### TEXT:
START
Asset Lending was the highest bidder; the property was sold to Asset Lending for
$575,000 as a credit on the Note. Therefore, the remaining deficiency on the Note
is $838,674.57 in outstanding principal, plus interest that continues to accrue.

         On October 14, 2015, Asset Lending filed suit against Sunset Estates, Sunset
Operating G.P., L.L.C., nuCitygroup.com, L.L.C., Rogers, and Marks.4 Asset
Lending sought to recover the remaining deficiency after the foreclosure sale on the
unpaid outstanding balance of the Note. Marks answered and was deemed served

         4
             All of the defendants filed a notice of appeal. Only Rogers and Marks, however, filed a
brief.

                                                   3
on February 26, 2016. Rogers answered and was deemed served on April 18, 2016.
Both Rogers and Marks raised the affirmative defense of the two-year statute of
limitations under section 51.003(a) of the Texas Property Code.
END
### GIVEN DATA:
START
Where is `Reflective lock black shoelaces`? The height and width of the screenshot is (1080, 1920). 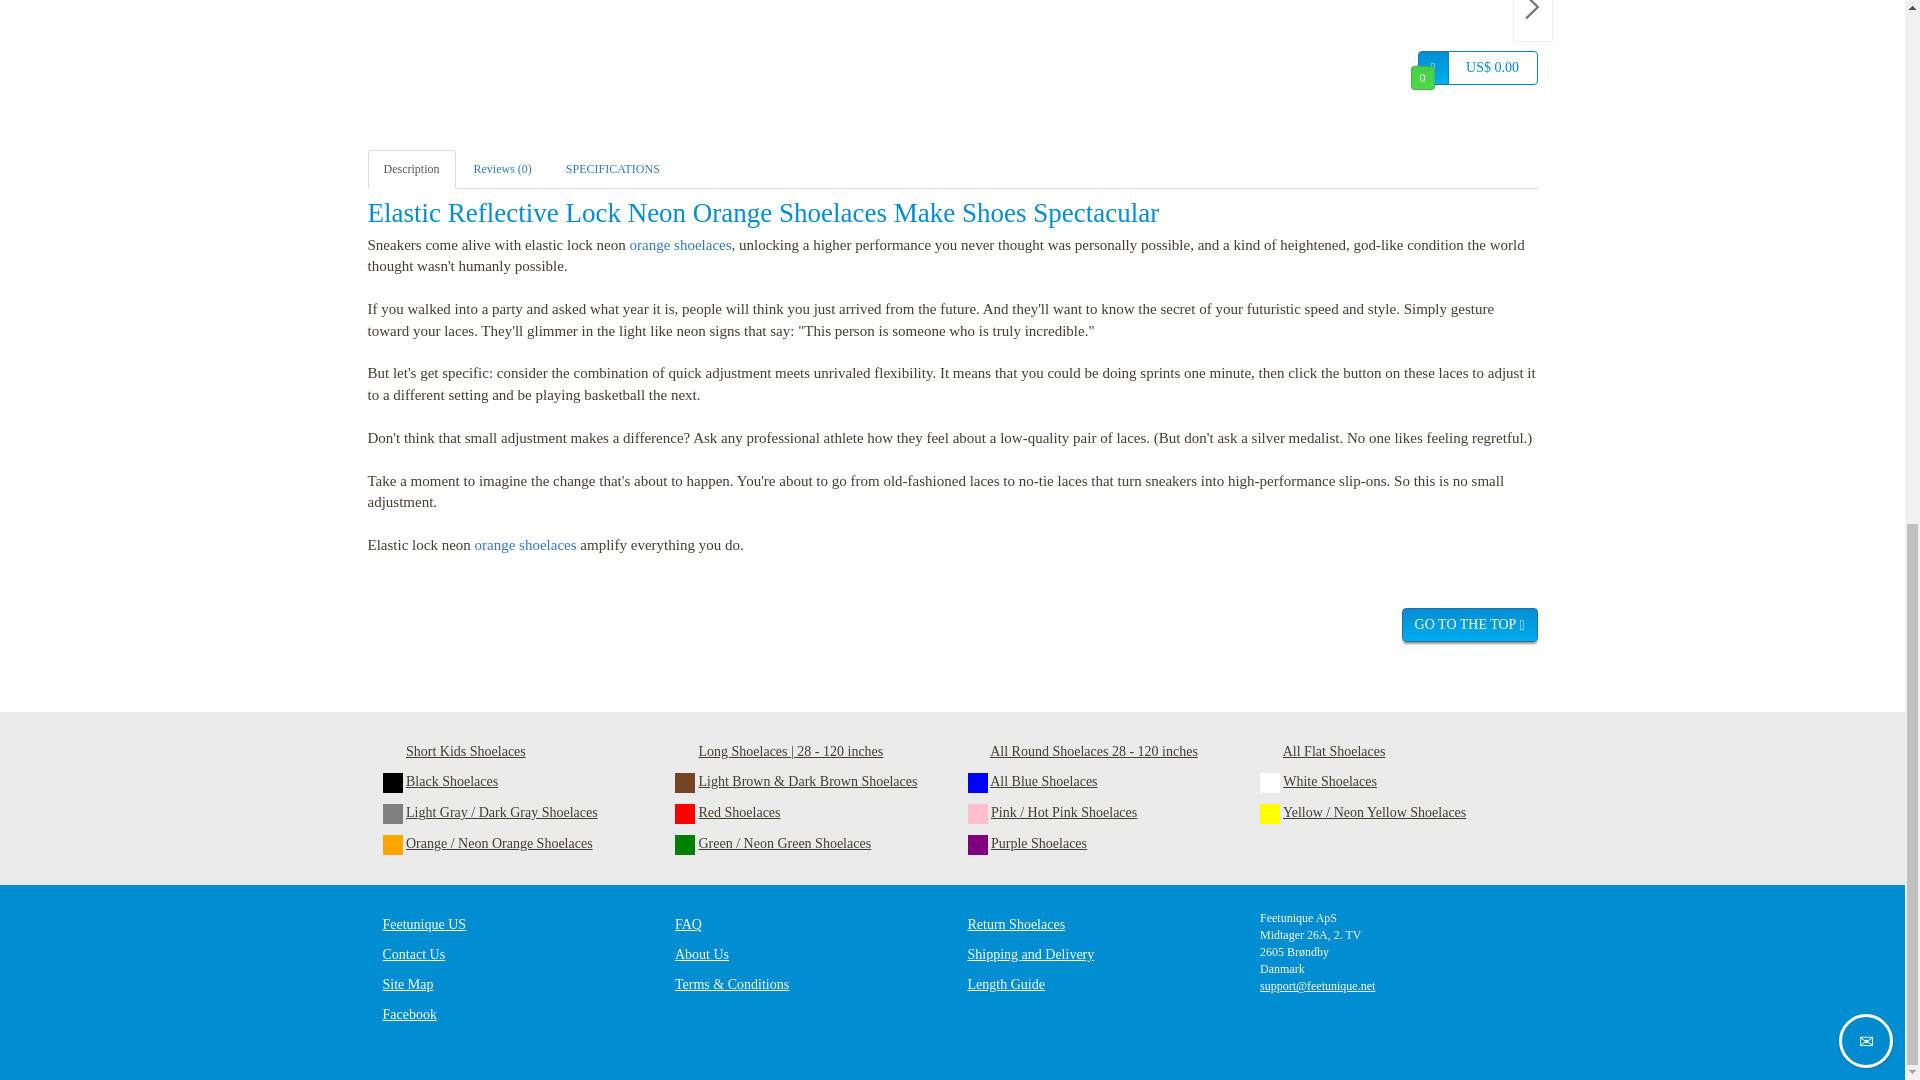 Reflective lock black shoelaces is located at coordinates (590, 57).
END
### GIVEN PROBLEM A:
Extract the part of the deficiency suit excerpt from "Asset Lending was" to "continues to accrue.".
### GIVEN PROBLEM B:
Shorten the paragraph of the deficiency suit excerpt that begins "Asset Lending was the highest bidder" while keeping its main facts.
Rely only on the deficiency suit excerpt, not on the data.

### EXERCISE SOLUTION A:
Asset Lending was the highest bidder; the property was sold to Asset Lending for
$575,000 as a credit on the Note. Therefore, the remaining deficiency on the Note
is $838,674.57 in outstanding principal, plus interest that continues to accrue.

### EXERCISE SOLUTION B:
Asset Lending won the property with the top bid of $575,000, credited against the Note. That left $838,674.57 in unpaid principal on the Note, plus interest that keeps accruing.